Carlos Augusto Montenegro, o presidente do Ibope, profetizou há muitos meses uma vitória folgada de José Serra no primeiro turno. A campanha não havia começado e o Ibope não tinha pesquisas relevantes. O Oráculo falou para bajular aquele que, presumia sua sabedoria política, seria o próximo presidente. Mais tarde, durante a campanha, de posse de inúmeras pesquisas, o Oráculo asseverou com a mesma convicção que Dilma Rousseff venceria no primeiro turno. A bajulação aos poderosos de turno obedece a uma lógica inflexível. Na mesma entrevista, ele sugeriu que a oposição atentava contra a democracia ao repercutir os escândalos no governo. Cada um fala o que quer, nos limites da lei, mas o Oráculo de araque não se limita a isso: ele vende um produto falsificado.

Pesquisas de opinião declaram uma margem de erro e um intervalo de confiança. A margem de erro expressa a variação admissível em relação aos resultados divulgados. O intervalo de confiança expressa a confiabilidade da pesquisa - ou seja, a probabilidade de que ela fique dentro da margem de erro. Na noite de 3 de outubro, o Ibope divulgou as pesquisas de boca de urna para a eleição nacional e para 16 Estados, registradas com margem de erro de 2% e intervalo de confiança de 99%. Das 17 pesquisas, 12 ficaram fora da margem de erro. O intervalo de confiança real é inferior a 30%. Um cenário similar, catastrófico, emerge das pesquisas para o Senado. Há tanta diferença assim entre isso e vender automóveis com defeitos nos freios?

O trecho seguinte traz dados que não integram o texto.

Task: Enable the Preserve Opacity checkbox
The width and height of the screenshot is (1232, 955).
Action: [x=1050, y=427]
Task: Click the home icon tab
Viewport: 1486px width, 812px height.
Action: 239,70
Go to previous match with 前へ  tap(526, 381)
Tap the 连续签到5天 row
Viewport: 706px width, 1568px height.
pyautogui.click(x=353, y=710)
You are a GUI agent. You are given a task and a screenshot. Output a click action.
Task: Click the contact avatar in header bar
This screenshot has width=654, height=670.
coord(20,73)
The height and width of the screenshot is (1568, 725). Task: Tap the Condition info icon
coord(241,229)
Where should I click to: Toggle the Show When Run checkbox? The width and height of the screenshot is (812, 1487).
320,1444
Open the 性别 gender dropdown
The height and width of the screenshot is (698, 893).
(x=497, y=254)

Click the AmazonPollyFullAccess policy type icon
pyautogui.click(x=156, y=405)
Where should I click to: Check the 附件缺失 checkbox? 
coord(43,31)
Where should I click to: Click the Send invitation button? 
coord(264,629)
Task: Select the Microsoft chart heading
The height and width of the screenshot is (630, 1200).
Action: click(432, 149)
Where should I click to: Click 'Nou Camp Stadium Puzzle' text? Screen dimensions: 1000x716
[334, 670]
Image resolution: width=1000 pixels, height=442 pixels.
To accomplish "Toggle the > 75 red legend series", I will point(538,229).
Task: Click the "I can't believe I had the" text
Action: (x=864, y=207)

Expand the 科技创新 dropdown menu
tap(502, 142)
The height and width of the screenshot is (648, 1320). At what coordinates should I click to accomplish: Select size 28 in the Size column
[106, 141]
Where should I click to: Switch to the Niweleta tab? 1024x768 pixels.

O Ibope não está só. Datafolha, Sensus e Vox Populi não fizeram pesquisas de boca de urna, mas suas pesquisas imediatamente anteriores também não resistem ao cotejo com as apurações. Todos os grandes institutos brasileiros cometem um mesmo erro metodológico, bem conhecido pelos especialistas. Eles usam o sistema de amostragem por cotas, que tenta produzir uma miniatura do universo pesquisado. A amostra é montada com base em variáveis como sexo, idade, escolaridade e renda. Isso significa que a escolha dos indivíduos da amostra não é aleatória, oscilando ao sabor de variáveis arbitrárias e contrariando os princípios teóricos da amostragem estatística.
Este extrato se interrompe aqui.